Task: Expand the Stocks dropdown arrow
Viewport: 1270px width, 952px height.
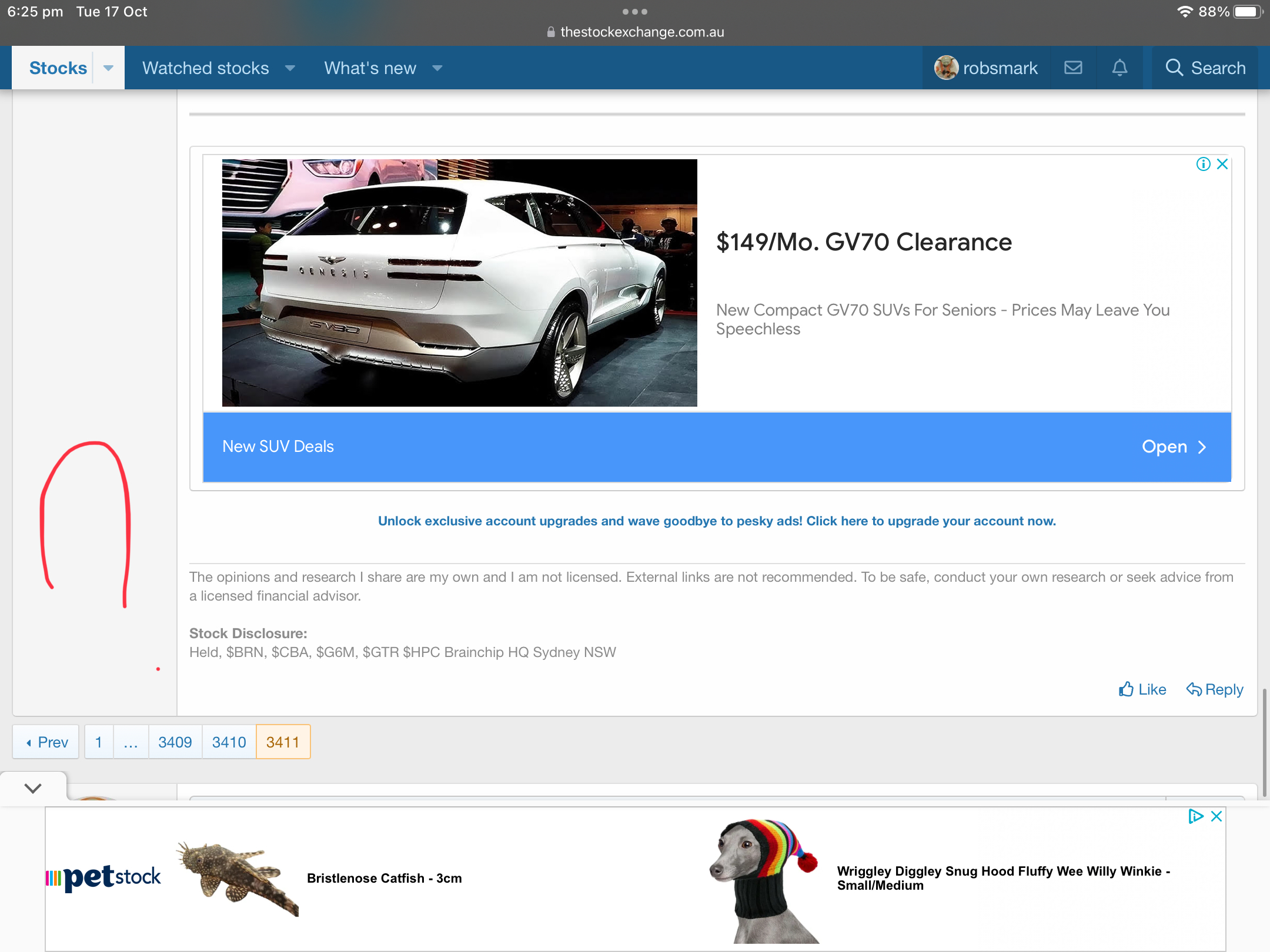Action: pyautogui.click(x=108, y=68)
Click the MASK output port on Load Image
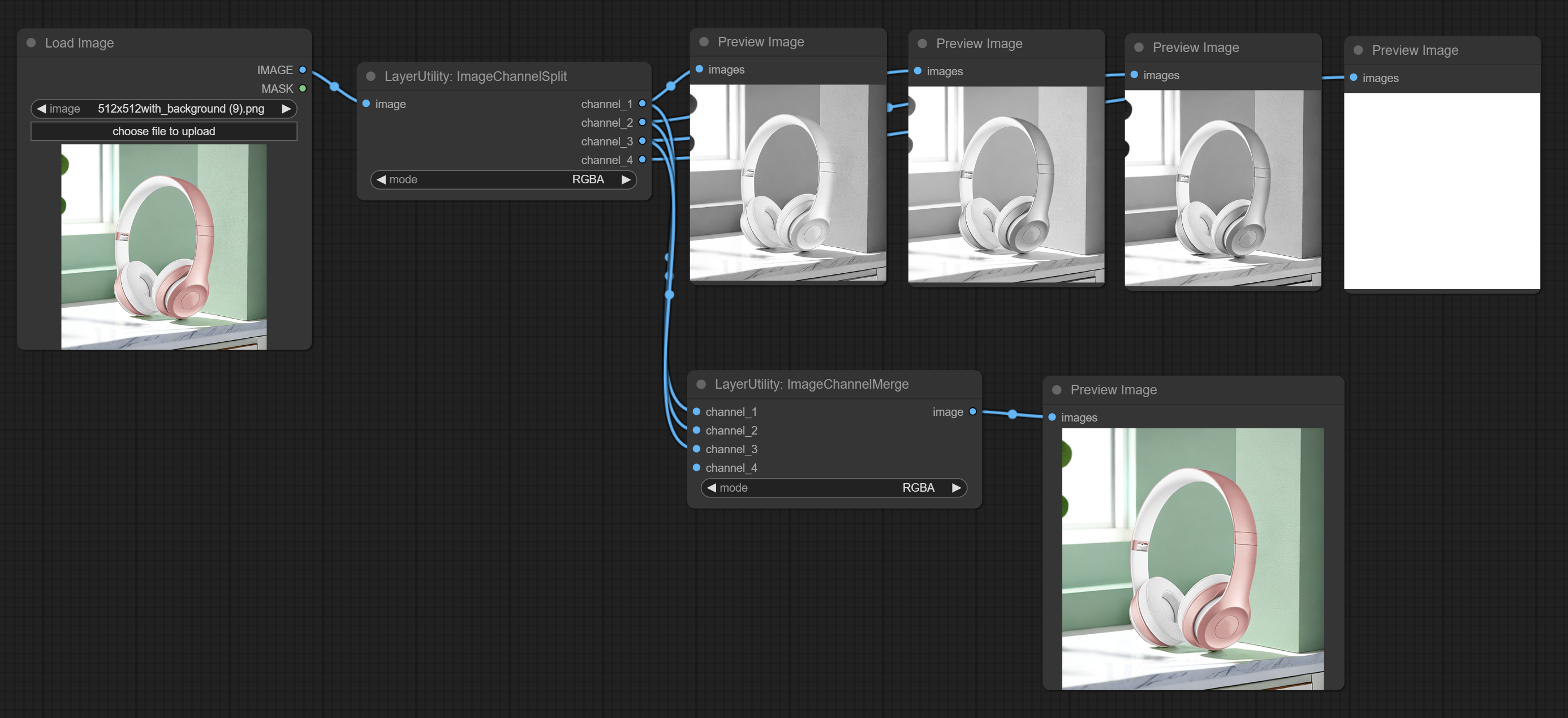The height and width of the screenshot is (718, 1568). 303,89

--------------------

→ **Requirement**
When you print the records above, keep them exact and leave out the pictures.

→ **Solution to the exercise**
Task: Expand the Stocks dropdown arrow
Viewport: 1270px width, 952px height.
Action: pyautogui.click(x=108, y=68)
Click the MASK output port on Load Image
The height and width of the screenshot is (718, 1568). 303,89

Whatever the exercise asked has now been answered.